Maulkorb für die heute-show

Der Bundestag hat der heute-show eine Drehgenehmigung für das Parlament verweigert. Begründung: Es handele sich nicht um „unmittelbare politisch-parlamentarische Berichterstattung“, wie sie die Geschäftsordnung des Bundestages fordere.

Klingt erst mal nachvollziehbar. Wenn es da nur nicht das Grundrecht auf Pressefreiheit gäbe, welches dieser doch sehr einschränkenden Interpretation entgegenstehen dürfte. Das erläutert sehr nachvollziehbar Rechtsanwalt Jonas Kahl im Blog Telemedicus.

Auch Rechtsanwalt Thomas Stadler weist darauf hin, dass nicht diejenigen den Rahmen für Berichterstattung vorgeben können, über die berichtet werden soll. Zumal die heute-show selbst bei zurückhaltender Betrachtung ein zwar lustiges, aber gleichzeitig ernstzunehmendes und einflussreiches politisches Sendeformat ist.

Der Eindruck, dass hier unliebsame Berichterstattung mit Paragrafen erschlagen werden soll, ist nicht von der Hand zu weisen. Ebenso wenig die begründete Aussicht, dass die Bundestagsverwaltung nicht nur in Medien, sondern letztlich auch vor Gericht eine schlechte Figur machen würde.

Ansonsten …

Neulich kam ich von einem Gerichtstermin im schönen Hamburg erst mit 140 Minuten Verspätung zurück. Grund für die Verspätung war ein Oberleitungsschaden bei der Bahn. Oder vielleicht auch ein Personenschaden. Oder eine Stellwerksstörung. Je nachdem welcher der Durchsagen und diversen Meldungen in der Bahn-App man nachträglich glauben möchte.

Immerhin gibt es für so eine Verspätung 50 Prozent des Fahrpreises zurück. Die Entschädigung habe ich mittlerweile auch erhalten, und zwar überraschend schnell. Allerdings kann ich mich nicht so richtig über die Zahlung freuen. Denn ich weiß nicht, ob ich vielleicht ein Betrüger bin, wenn ich das Geld behalte.

Es handelte sich nämlich um eine Reise, die ich als Pflichtverteidiger eines inhaftierten Mandanten machte. Die Fahrtkosten erstattet mir die Staatskasse. Die Frage ist nun, ob ich die Verspätungsentschädigung anrechnen lassen muss.

Viel Sinn würde das zweifellos nicht machen, denn ich habe höchstpersönlich im Intercity geschmort. So habe ich mich zunächst mal zu der rechtlichen Auffassung durchgerungen, dass die Entschädigung der Bahn keine Fahrpreiserstattung ist, sondern eine Art Schadensersatz für die persönliche Unbill des Reisenden. Also werde ich das Geld erst mal behalten.

§ **SCHRIFTLICHE AUFGABE A**: Prüfe für jede der drei Aussagen, ob sie mit dem Lesetext übereinstimmt: (i) Der Bundestag hat der heute-show eine Drehgenehmigung verweigert. (ii) Die Bahn zahlte die Entschädigung erst nach langer Wartezeit. (iii) Die Fahrtkosten der Reise erstattet die Staatskasse. Antworte jeweils mit Ja oder Nein und zitiere die entscheidenden Worte des Lesetextes wörtlich.
§ **SCHRIFTLICHE AUFGABE B**: Gib aus den Zeilen den Abschnitt wortgetreu aus, der mit der Zeile beginnt, die „Music (784, 17)“ enthält, und bis zum Ende der Zeilen reicht, beide Enden eingeschlossen. Lass die Bilder dabei weg.
Die Zeilen haben mit dem Lesetext nichts zu tun.

Zeilen mit Zeigedaten:
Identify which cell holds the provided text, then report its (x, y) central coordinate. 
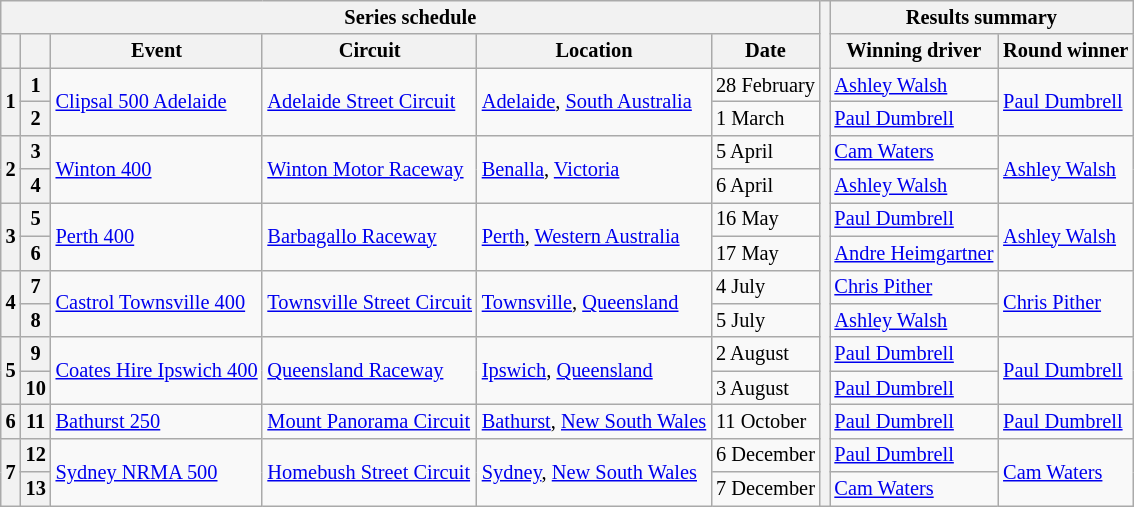
4 July (766, 287)
10 (36, 388)
Townsville, Queensland (594, 304)
Date (766, 51)
Ipswich, Queensland (594, 370)
Andre Heimgartner (914, 253)
Townsville Street Circuit (369, 304)
Clipsal 500 Adelaide (157, 102)
9 (36, 354)
Perth 400 (157, 236)
Barbagallo Raceway (369, 236)
Sydney, New South Wales (594, 472)
5 April (766, 152)
Adelaide, South Australia (594, 102)
Castrol Townsville 400 (157, 304)
8 (36, 320)
Location (594, 51)
6 April (766, 186)
16 May (766, 219)
Adelaide Street Circuit (369, 102)
Series schedule (410, 17)
12 (36, 455)
2 August (766, 354)
11 (36, 421)
13 (36, 489)
7 December (766, 489)
Round winner (1066, 51)
Benalla, Victoria (594, 168)
Perth, Western Australia (594, 236)
1 March (766, 118)
Winton 400 (157, 168)
Sydney NRMA 500 (157, 472)
6 December (766, 455)
Event (157, 51)
Winning driver (914, 51)
28 February (766, 85)
Homebush Street Circuit (369, 472)
Queensland Raceway (369, 370)
Winton Motor Raceway (369, 168)
11 October (766, 421)
5 July (766, 320)
Coates Hire Ipswich 400 (157, 370)
3 August (766, 388)
Results summary (982, 17)
Mount Panorama Circuit (369, 421)
Bathurst 250 (157, 421)
Bathurst, New South Wales (594, 421)
Circuit (369, 51)
17 May (766, 253)
Search for the cell housing the specified text and yield its [X, Y] center coordinate. 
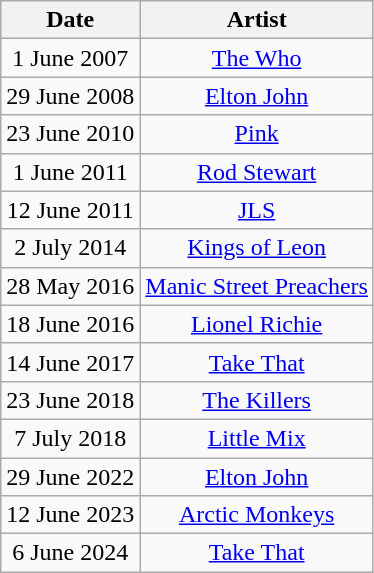
23 June 2010 [70, 134]
29 June 2008 [70, 96]
14 June 2017 [70, 362]
7 July 2018 [70, 438]
Kings of Leon [257, 248]
2 July 2014 [70, 248]
Artist [257, 20]
12 June 2011 [70, 210]
Date [70, 20]
Manic Street Preachers [257, 286]
Rod Stewart [257, 172]
1 June 2007 [70, 58]
29 June 2022 [70, 477]
18 June 2016 [70, 324]
28 May 2016 [70, 286]
Pink [257, 134]
12 June 2023 [70, 515]
Arctic Monkeys [257, 515]
The Killers [257, 400]
6 June 2024 [70, 553]
JLS [257, 210]
Little Mix [257, 438]
1 June 2011 [70, 172]
23 June 2018 [70, 400]
The Who [257, 58]
Lionel Richie [257, 324]
Return [X, Y] of the center of cell containing provided text 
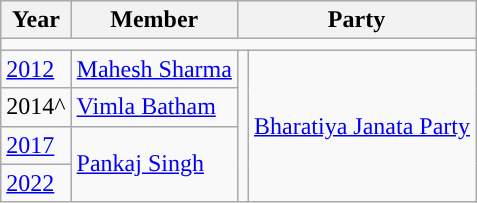
Pankaj Singh [154, 164]
2022 [36, 183]
Vimla Batham [154, 107]
2017 [36, 145]
Member [154, 20]
Bharatiya Janata Party [362, 126]
2012 [36, 69]
Mahesh Sharma [154, 69]
Year [36, 20]
Party [356, 20]
2014^ [36, 107]
Locate the cell with the specified text and output its (x, y) center coordinate. 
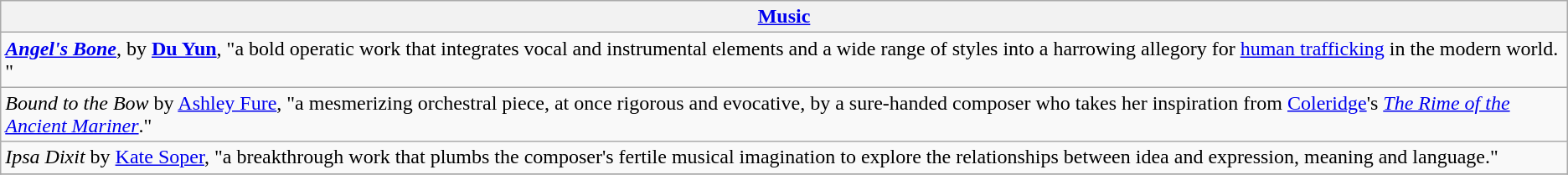
Music (784, 17)
Locate the cell with the specified text and output its (x, y) center coordinate. 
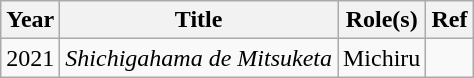
Year (30, 20)
2021 (30, 58)
Title (199, 20)
Ref (450, 20)
Role(s) (382, 20)
Michiru (382, 58)
Shichigahama de Mitsuketa (199, 58)
Locate the cell with the specified text and output its (X, Y) center coordinate. 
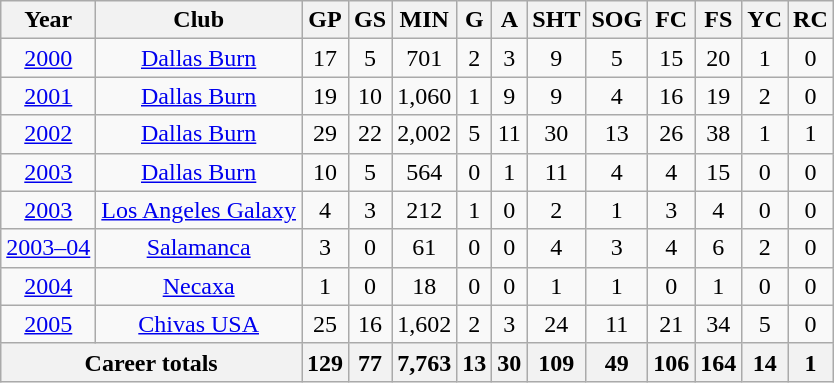
129 (326, 362)
109 (556, 362)
MIN (424, 20)
21 (672, 324)
2000 (48, 58)
564 (424, 172)
Career totals (152, 362)
212 (424, 210)
17 (326, 58)
Salamanca (199, 248)
2003–04 (48, 248)
2004 (48, 286)
GS (370, 20)
26 (672, 134)
49 (617, 362)
61 (424, 248)
GP (326, 20)
164 (718, 362)
2,002 (424, 134)
38 (718, 134)
Year (48, 20)
6 (718, 248)
A (510, 20)
1,602 (424, 324)
77 (370, 362)
2001 (48, 96)
34 (718, 324)
FC (672, 20)
FS (718, 20)
29 (326, 134)
14 (765, 362)
24 (556, 324)
2005 (48, 324)
SOG (617, 20)
SHT (556, 20)
RC (811, 20)
2002 (48, 134)
25 (326, 324)
Los Angeles Galaxy (199, 210)
7,763 (424, 362)
18 (424, 286)
22 (370, 134)
Chivas USA (199, 324)
1,060 (424, 96)
YC (765, 20)
Necaxa (199, 286)
Club (199, 20)
701 (424, 58)
G (474, 20)
20 (718, 58)
106 (672, 362)
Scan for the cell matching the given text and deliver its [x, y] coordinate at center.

§ **ERWARTETE AUSGABE A**:
(i) Ja: „Der Bundestag hat der heute-show eine Drehgenehmigung für das Parlament verweigert.“
(ii) Nein: „Die Entschädigung habe ich mittlerweile auch erhalten, und zwar überraschend schnell.“
(iii) Ja: „Die Fahrtkosten erstattet mir die Staatskasse.“

§ **ERWARTETE AUSGABE B**:
Music (784, 17)
Locate the cell with the specified text and output its (x, y) center coordinate. 
Year (30, 20)
2021 (30, 58)
Title (199, 20)
Ref (450, 20)
Role(s) (382, 20)
Michiru (382, 58)
Shichigahama de Mitsuketa (199, 58)
Locate the cell with the specified text and output its (X, Y) center coordinate. 
129 (326, 362)
109 (556, 362)
MIN (424, 20)
21 (672, 324)
2000 (48, 58)
564 (424, 172)
Career totals (152, 362)
212 (424, 210)
17 (326, 58)
Salamanca (199, 248)
2003–04 (48, 248)
2004 (48, 286)
GS (370, 20)
26 (672, 134)
49 (617, 362)
61 (424, 248)
GP (326, 20)
164 (718, 362)
2,002 (424, 134)
38 (718, 134)
Year (48, 20)
6 (718, 248)
A (510, 20)
1,602 (424, 324)
77 (370, 362)
2001 (48, 96)
34 (718, 324)
FC (672, 20)
FS (718, 20)
29 (326, 134)
14 (765, 362)
24 (556, 324)
2005 (48, 324)
SOG (617, 20)
SHT (556, 20)
RC (811, 20)
2002 (48, 134)
25 (326, 324)
Los Angeles Galaxy (199, 210)
7,763 (424, 362)
18 (424, 286)
22 (370, 134)
Chivas USA (199, 324)
1,060 (424, 96)
YC (765, 20)
Necaxa (199, 286)
Club (199, 20)
701 (424, 58)
G (474, 20)
20 (718, 58)
106 (672, 362)
Scan for the cell matching the given text and deliver its [x, y] coordinate at center.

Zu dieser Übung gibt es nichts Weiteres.